Jamaica
- Association: Jamaica Lacrosse Association
- Confederation: PALA (Americas)

World Championship
- Appearances: 2 (first in 2018)
- Best result: 8th place (2023)
- Website: jamaicalacrosse.net

= Jamaica men's national lacrosse team =

Men's national lacrosse team of Jamaica

The Jamaica men's national lacrosse team is the national team that represents Jamaica in international lacrosse competitions.

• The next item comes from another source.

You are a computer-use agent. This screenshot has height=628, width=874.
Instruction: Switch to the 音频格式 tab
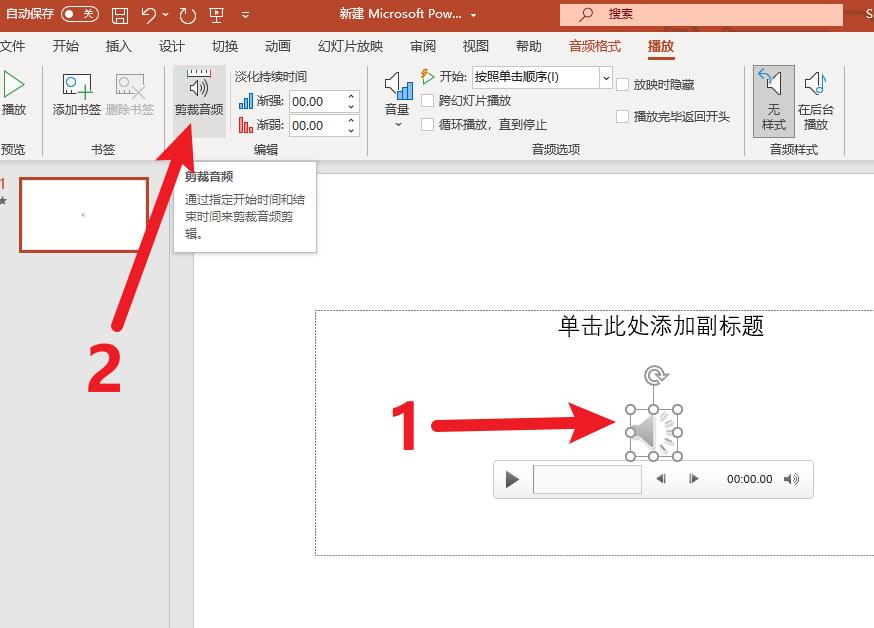pyautogui.click(x=594, y=45)

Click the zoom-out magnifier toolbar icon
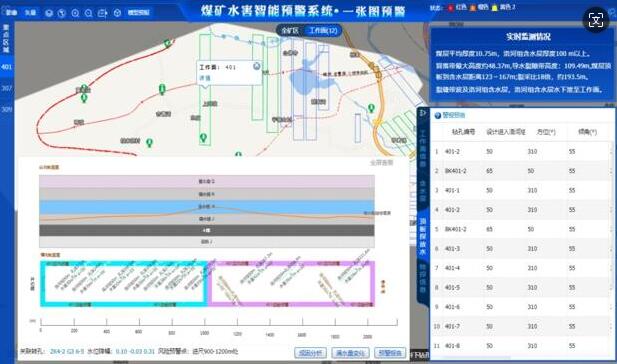pyautogui.click(x=89, y=13)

It is governed by the Jamaica Lacrosse Association.

==History==
The Jamaica Lacrosse Association (JLA) was established in April 2013 and October the same year the JLA became a member of then-Federation of International Lacrosse (later renamed as World Lacrosse).

At the May 2017 International Lacrosse Showdown, Jamaica ended with a 5–1 win-lose record in the standings with Israel prevailing on tiebreakers over it and Hungary.

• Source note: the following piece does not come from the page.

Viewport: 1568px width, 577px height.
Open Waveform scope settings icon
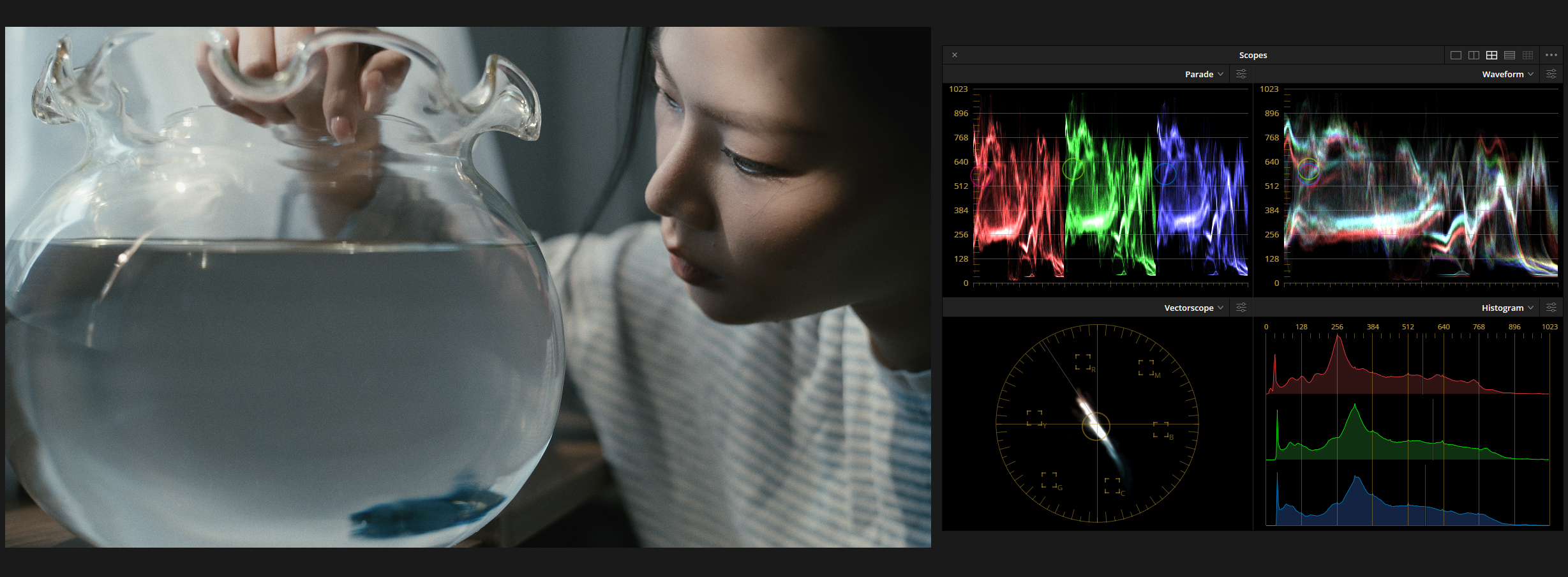pos(1551,74)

Jamaica appointed Errol Wilson as its head coach for its field lacrosse national team in July 2017, ahead of its debut at the 2018 World Lacrosse Championship in Netanya, Israel. They were almost forced to withdraw, if not for a financial assistance from the Sports Development Foundation of the government. The Jamaican team finished 13th place in its first appearance in the tournament.

Jamaica competed again at the 2023 World Championship, where it finished in eight place.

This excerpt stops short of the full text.